Delay for servo movement - plotter or needle cutter

Hello Folks!
I really like the features of LB, so as others before, I plan to use LB also for plotting (needle cutting) instead of laser cutting.
Right now my approach is to use different grbl firmware which I can easily change with the open builds controller. The alternative grbl firmware generates a servo PWM signal
on the Pin where usually the Laser PWM is assigned to. So the servo will simply move upon laser signal.

In order to get this work with my needle cutter properly, the code needs a certain delay for the servo to lift the cutter in the up position, before proceeding to the rapid speed movement.

Is there a possibility to set this parameter in LB?

BR

Ralph

I’d welcome this as a feature as well.

I’m driving a Pen Plotter through Lightburn very successfully, but am currently ignoring the delay to raise and lower the pen.

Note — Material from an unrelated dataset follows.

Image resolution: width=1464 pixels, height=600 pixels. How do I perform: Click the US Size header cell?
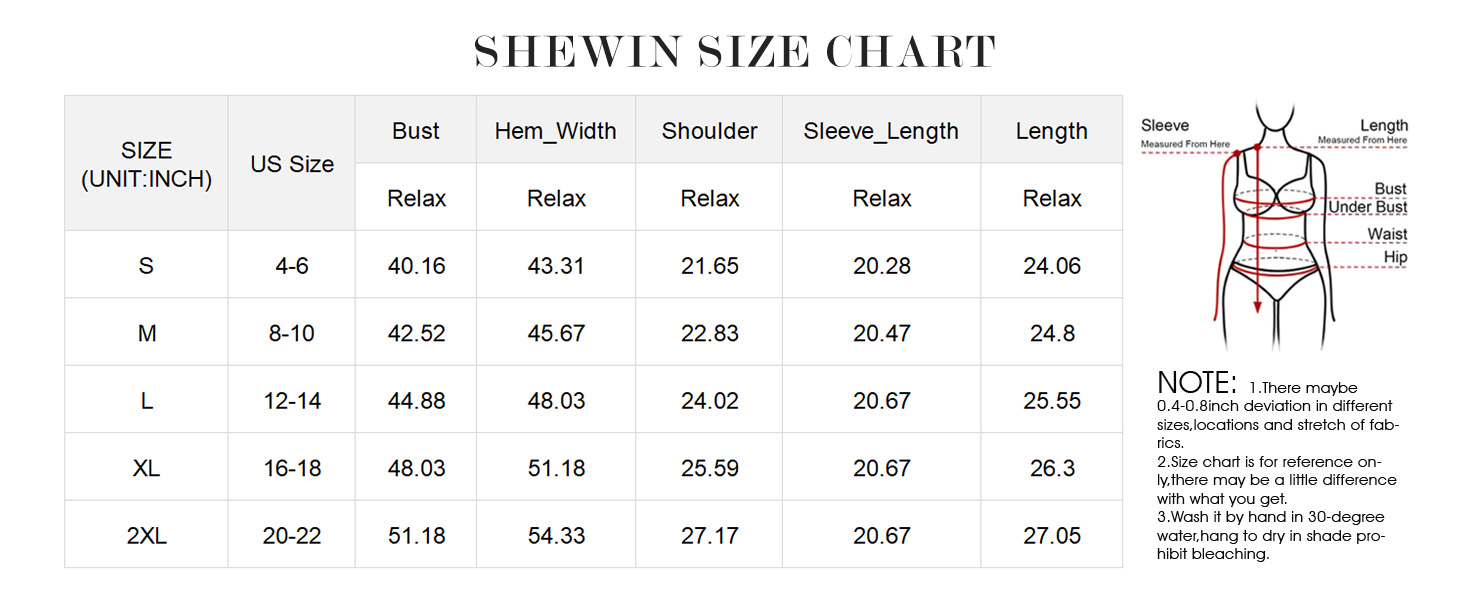point(292,164)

I look at alternative firmwares which supported Servos, but ended up adding a second Arduino to drive the servo - It reads the spindle/Laser enable signal and uses that to trigger the pen going up and down. I made the sketch store the up/down extent of the servo movement in EEPROM and have a little serial terminal I can connect to to change the positions.

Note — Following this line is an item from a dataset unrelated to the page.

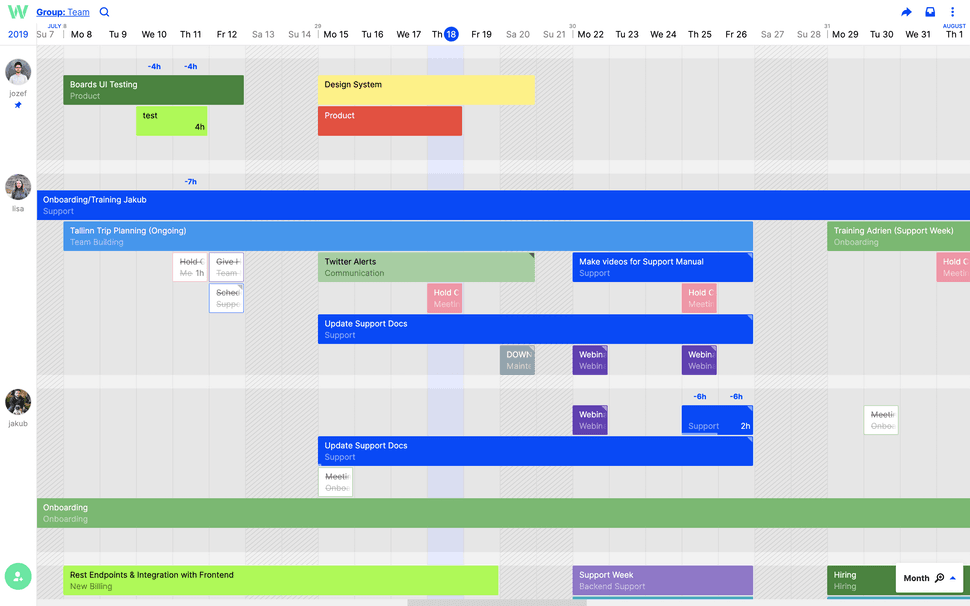Open jakub's profile avatar
970x606 pixels.
click(x=17, y=401)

One the one hand it’s overkill, but on the other hand, Arduinos cost nearly nothing :slight_smile:

Happy to share the sketch if it’d be useful

I think the delay is esssetial for my machine, So, If I cannot solve it with lightburn, I may have to use another cam software. In that case I won´t have to swap grbl firmware on my controller each time I change from Laser to Needlecutter, but I would need some kind of microcontroller which generates a pwm servo signal from the Stepper Z axis port which my controller has. (MKS DLC 2.0).

Do you know how to code this ?

So if you stick with LightBurn, you could knock up a postprocessor to insert a delay: G4 P1 ought to cause the machine to pause for 1 second. So replace every M5 (laser off) with M5 and G4 to cause the machine to pause. You can then generate the GCode in lightburn, post-process it, then load it up and run it. Not as nice, but workable.

I suspect future versions of Lightburn will support either a postprocessor or inserting custom GCode for certain operations - there’s a lot of people looking at using it for Plasma/Vinyl/Pen usages where tweaking the behaviour just a little would help enormously.